Caveat: This guide assumes that the host platform has been installed and configured according to the proper
hardware installation guide, and a virtual environment is already setup and ready for accepting a new
virtual appliance installation.
3.1 Crypto-Officer Guidance
The Crypto-Officer is responsible for initialization and security-relevant configuration and management of
the module. Please see the McAfee Firewall Enterprise, Virtual Appliance Installation Guide for more
information on configuring and maintaining the module.

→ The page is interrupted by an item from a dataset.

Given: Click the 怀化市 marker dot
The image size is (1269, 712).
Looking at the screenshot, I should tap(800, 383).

The Crypto-Officer is also responsible for the proper initial setup of the Admin Console Management Tool
software. Setup of the Admin Console software is done by installing the software on an appropriate
Windows® workstation (refer to the McAfee Firewall Enterprise version 8.3.2 Product Guide for details
regarding installation of management tools) on the same network as the module. Once the Admin Console
is installed, a link to the documents page is added to the “Start” menu of the computer. To view the
Firewall Enterprise documents on the McAfee web site, select
Start > Programs > McAfee > Firewall Enterprise > Online Manuals
Additional product manuals, configuration-specific application notes, and the KnowledgeBase are available
at http://mysupport.mcafee.com.
3.1.1 Installation
The cryptographic module requires that the proper version be installed on the target hardware. The Crypto-
Officer must have a McAfee-provided grant number in order to download the required image. Grant
numbers are sent to McAfee customers via email after the purchase of a McAfee product.
To download the Firewall Enterprise installer package, the Crypto-Officer must:
1. In a web browser, navigate to www.mcafee.com/us/downloads.

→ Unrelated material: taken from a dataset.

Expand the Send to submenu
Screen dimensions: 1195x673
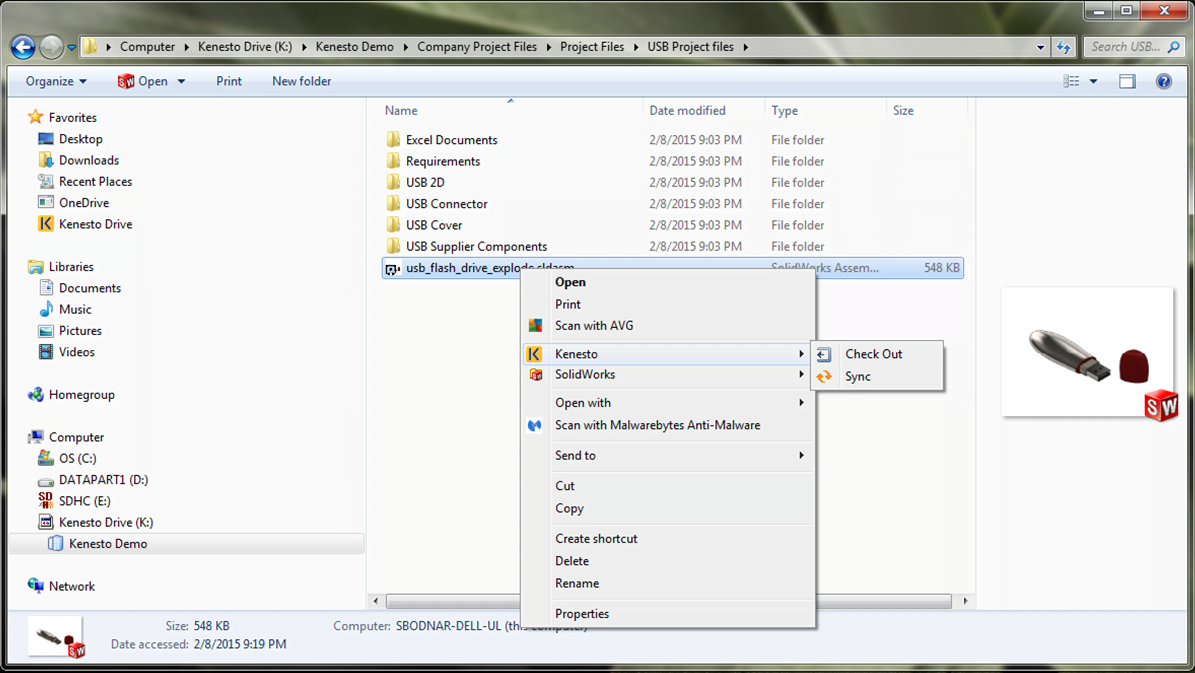[575, 455]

2. Enter the grant number, and then navigate to the appropriate product and version.
3. Click View Available Downloads, and then click the link for the latest version.
4. Click I Agree to accept the license agreement.

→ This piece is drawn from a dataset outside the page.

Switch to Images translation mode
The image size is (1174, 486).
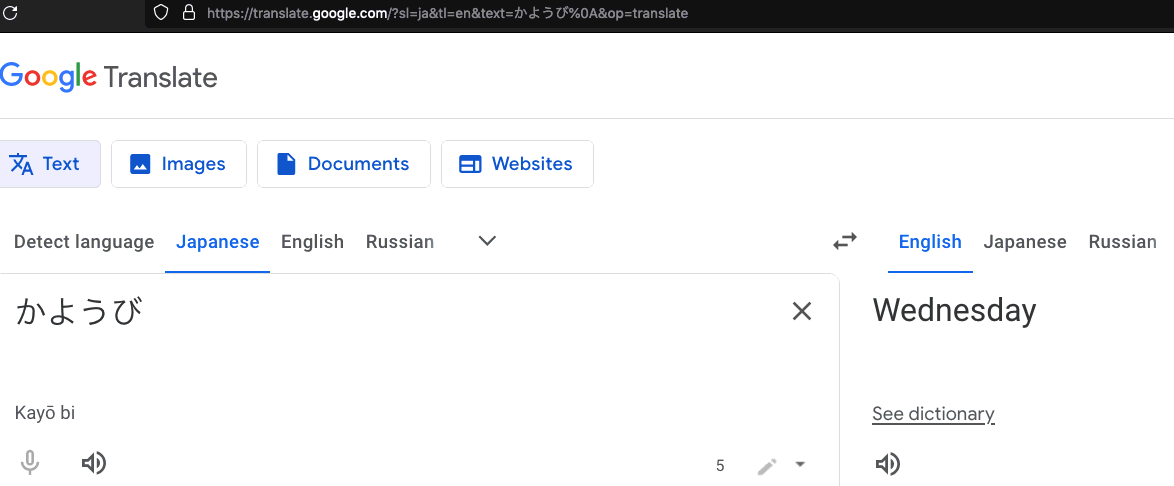pyautogui.click(x=179, y=164)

5. Download the virtual image .zip file.
To import the firmware image onto the host, the Crypto-Officer must:
1. Extract the downloaded .zip file.
2. Connect to your ESXi server using the VMware vSphere Client.
3. From the menu bar, select File | Deploy OVF Template. The Deploy OVF Template window
appears.
4. Select the firewall file.
 Select “Deploy from file”.
 Click Browse to select the .ovf file you extracted.
 Click Next. The OVF Template Details page appears.
5. Click Next. The Name and Location page appears.
6. Type a name for the firewall, and then click Next.
 If the Network Mapping page appears, proceed to Step 7.
 If the Ready to Complete page appears, proceed to Step 8.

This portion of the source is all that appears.